MOLAR-TOOTH CRACK FORMATION AND THE PROTEROZOIC MARINE SUBSTRATE: INSIGHTS FROM THE BELT SUPERGROUP, MONTANA AND THE ATAR GROUP, MAURITANIA

Molar-tooth (MT) structures comprise an enigmatic carbonate fabric found primarily within Proterozoic subtidal to intertidal deposits. The fabric consists of variously shaped cracks and voids that formed in unlithified shallow substrates, and were filled rapidly with a characteristic equant microspar. The temporal restriction of this fabric in the geologic record, combined with its relationship to a dynamic marine carbonate system, makes MT carbonate a potentially valuable indicator of Proterozoic environmental conditions.
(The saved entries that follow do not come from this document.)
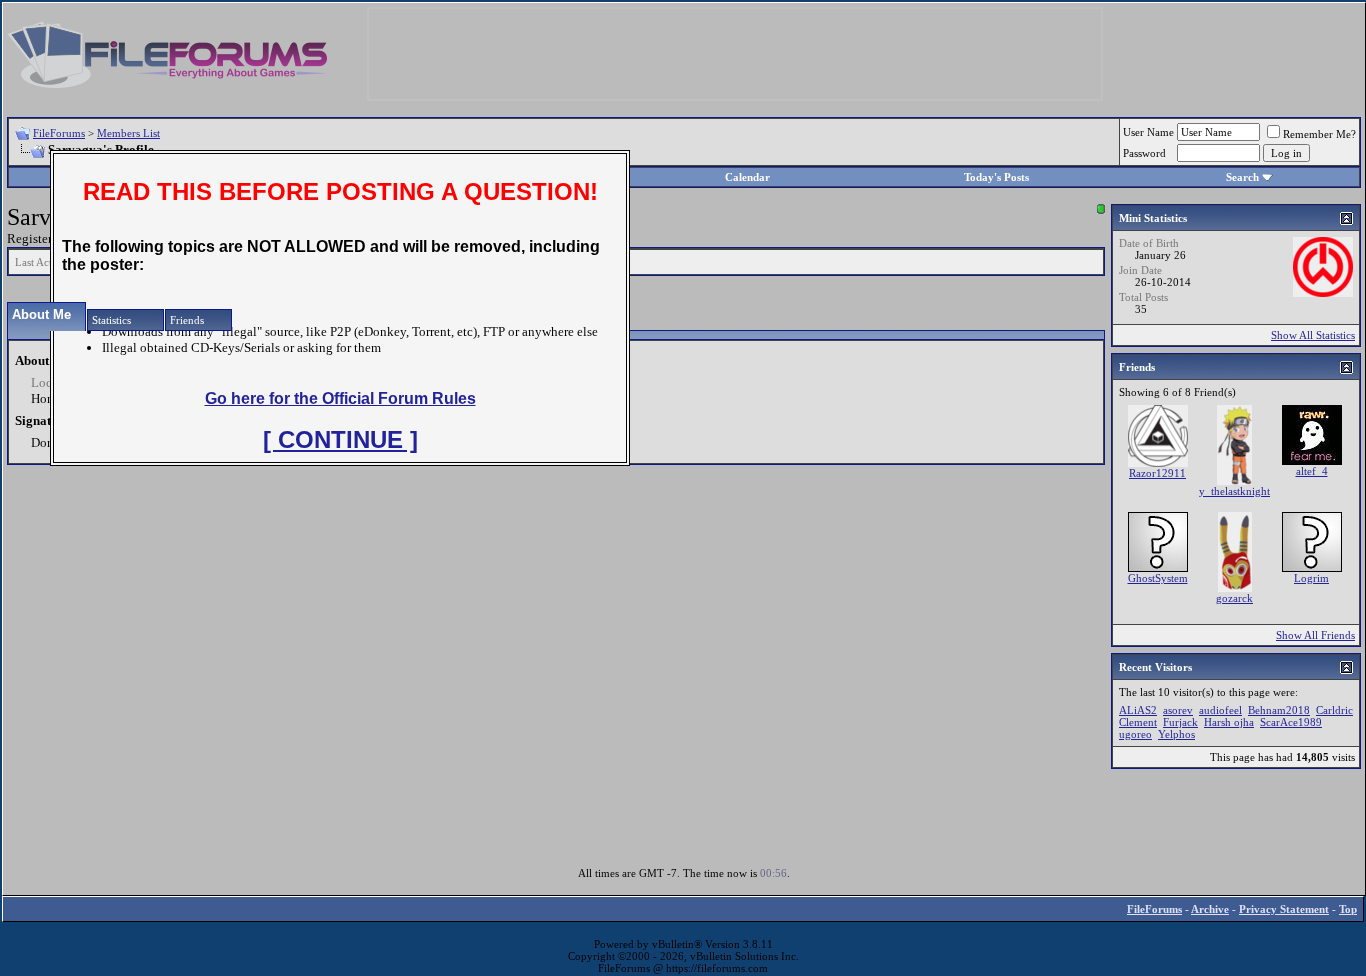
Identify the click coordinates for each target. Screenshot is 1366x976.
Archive (1210, 909)
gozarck (1234, 598)
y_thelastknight (1234, 491)
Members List (128, 133)
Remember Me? (1319, 134)
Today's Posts (996, 177)
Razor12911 (1157, 473)
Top (1348, 909)
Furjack (1180, 722)
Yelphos (1176, 734)
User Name (1148, 132)
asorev (1178, 710)
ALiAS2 (1138, 710)
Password (1144, 153)
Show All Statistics (1313, 335)
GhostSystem (1158, 578)
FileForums (59, 133)
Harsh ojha (1229, 722)
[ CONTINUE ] (340, 439)
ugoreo (1135, 734)
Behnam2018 (1279, 710)
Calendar (747, 177)
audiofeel (1220, 710)
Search (1242, 177)
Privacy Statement (1284, 909)
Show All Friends (1315, 635)
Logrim (1311, 578)
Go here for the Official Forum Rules (340, 398)
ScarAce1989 (1291, 722)
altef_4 (1312, 471)
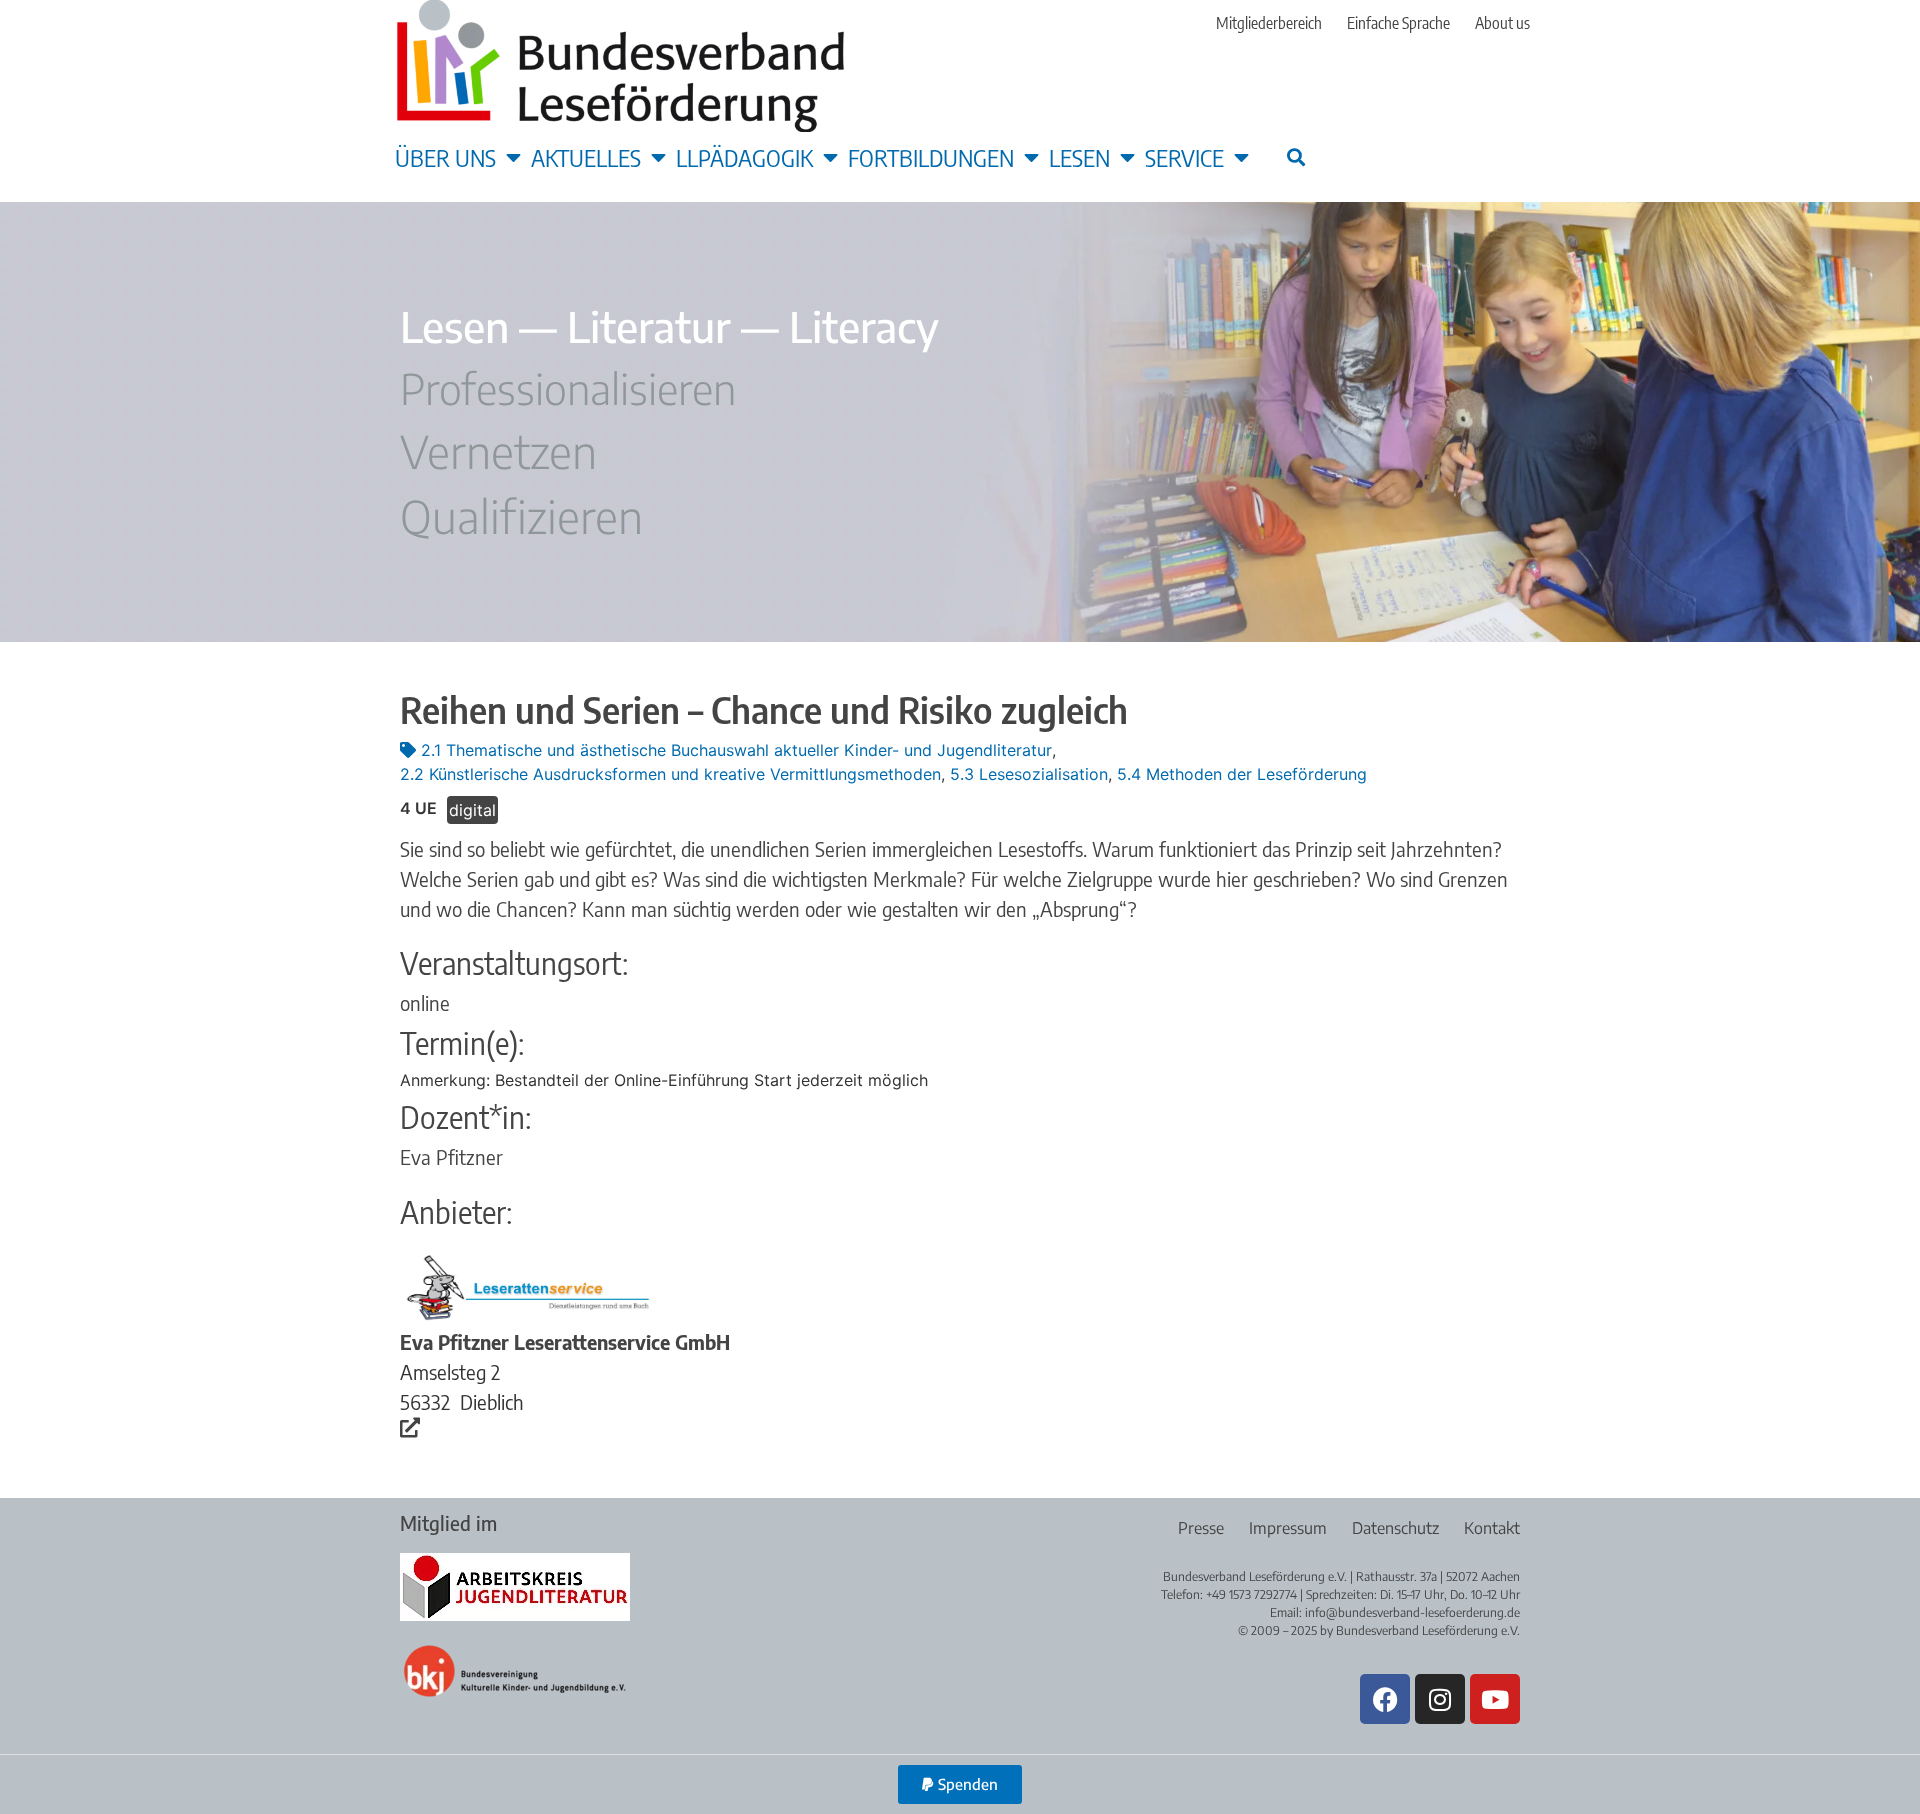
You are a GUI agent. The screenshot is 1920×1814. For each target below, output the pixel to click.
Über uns (445, 157)
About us (1502, 23)
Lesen (1079, 157)
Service (1184, 157)
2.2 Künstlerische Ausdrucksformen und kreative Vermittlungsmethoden (670, 774)
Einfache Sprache (1398, 23)
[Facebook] (1385, 1699)
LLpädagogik (744, 157)
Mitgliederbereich (1269, 23)
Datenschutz (1395, 1528)
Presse (1201, 1528)
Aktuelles (586, 157)
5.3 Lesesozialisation (1029, 774)
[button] (1295, 156)
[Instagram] (1440, 1699)
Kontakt (1492, 1528)
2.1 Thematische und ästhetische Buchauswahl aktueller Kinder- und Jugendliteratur (736, 750)
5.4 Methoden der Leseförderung (1242, 774)
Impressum (1288, 1528)
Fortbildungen (931, 157)
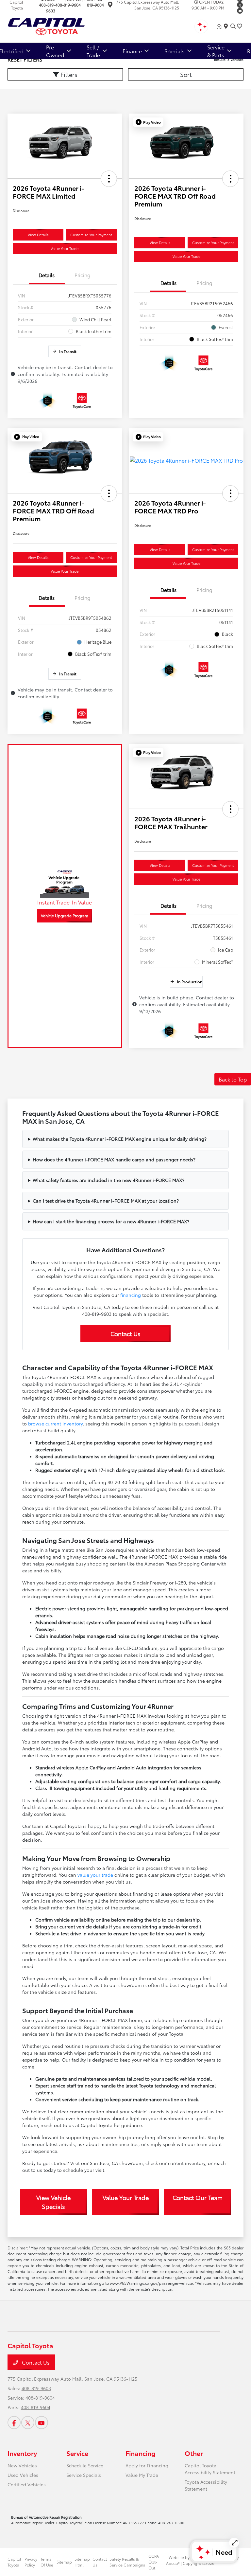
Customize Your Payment (91, 234)
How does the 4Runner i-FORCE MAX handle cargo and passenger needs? (114, 1159)
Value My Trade (142, 2475)
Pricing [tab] (83, 274)
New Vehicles (22, 2465)
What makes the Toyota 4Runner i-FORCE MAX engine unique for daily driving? (120, 1139)
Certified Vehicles (27, 2484)
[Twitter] (240, 5)
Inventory (22, 2453)
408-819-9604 (68, 5)
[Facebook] (14, 2422)
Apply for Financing (147, 2465)
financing (130, 1295)
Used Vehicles (23, 2475)
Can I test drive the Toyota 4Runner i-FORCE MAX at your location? (106, 1200)
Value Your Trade (64, 248)
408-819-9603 (47, 7)
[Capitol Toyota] (64, 25)
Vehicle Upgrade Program (64, 915)
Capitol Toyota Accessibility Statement (210, 2469)
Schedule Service (84, 2465)
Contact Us (125, 1333)
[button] (109, 178)
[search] (233, 26)
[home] (220, 26)
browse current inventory (55, 1423)
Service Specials (83, 2475)
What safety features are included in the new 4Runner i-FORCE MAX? (108, 1180)
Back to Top (233, 1079)
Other (194, 2453)
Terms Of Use (47, 2561)
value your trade (95, 1874)
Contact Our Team (198, 2197)
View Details (38, 234)
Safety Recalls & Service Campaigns (127, 2561)
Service (77, 2453)
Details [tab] (47, 274)
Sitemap (64, 2562)
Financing (141, 2453)
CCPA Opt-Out (153, 2561)
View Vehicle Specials (53, 2201)
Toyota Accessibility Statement (206, 2485)
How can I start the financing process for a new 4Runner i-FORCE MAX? (111, 1221)
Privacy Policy (31, 2561)
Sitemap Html (82, 2561)
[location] (110, 5)
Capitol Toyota (14, 2561)
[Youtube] (240, 11)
In the Belt Supergroup, Montana, thin MT cracks (<2 mm wide) are typically more sinuous than thicker cracks, leading workers to hypothesize a link between cohesive strength of the substrate and MT crack morphology. For models that include crack formation by either gas escape or wave-induced tension, more cohesive, clay-rich substrates are expected to produce broad, straight cracks because higher gas pressures would be required to initiate substrate failure. By contrast, less cohesive and more variable substrates should result in smaller, more irregular cracks.

New observations from the Atar Group, Mauritania, provide a mixed assessment of substrate cohesion models. Here, MT cracks form predominantly within intervals of high clay content. As predicted, cracks within clay-rich substrates appear broader than those found in more carbonate-rich strata of the Belt Supergroup, and cracks often deflect or disappear when they intersect coarser-grained strata. Three observations, however, suggest that MT within the Atar Group may allow for refinement of MT genesis models: (1) the width of Atar Group cracks does not vary substantially between substrate lithologies; (2) there is no clear relationship between crack width and sinuosity; and (3) homogenous green shales often contain alternating sets of thick, horizontal MT and thin, vertical MT. These observations reaffirm that the complexity of MT cracks represents a dynamic interplay of substrate rheology and tensional forces within the substrate, and indicate that a better understanding of MT behavior in shaly substrates may be critical in testing current models of MT genesis.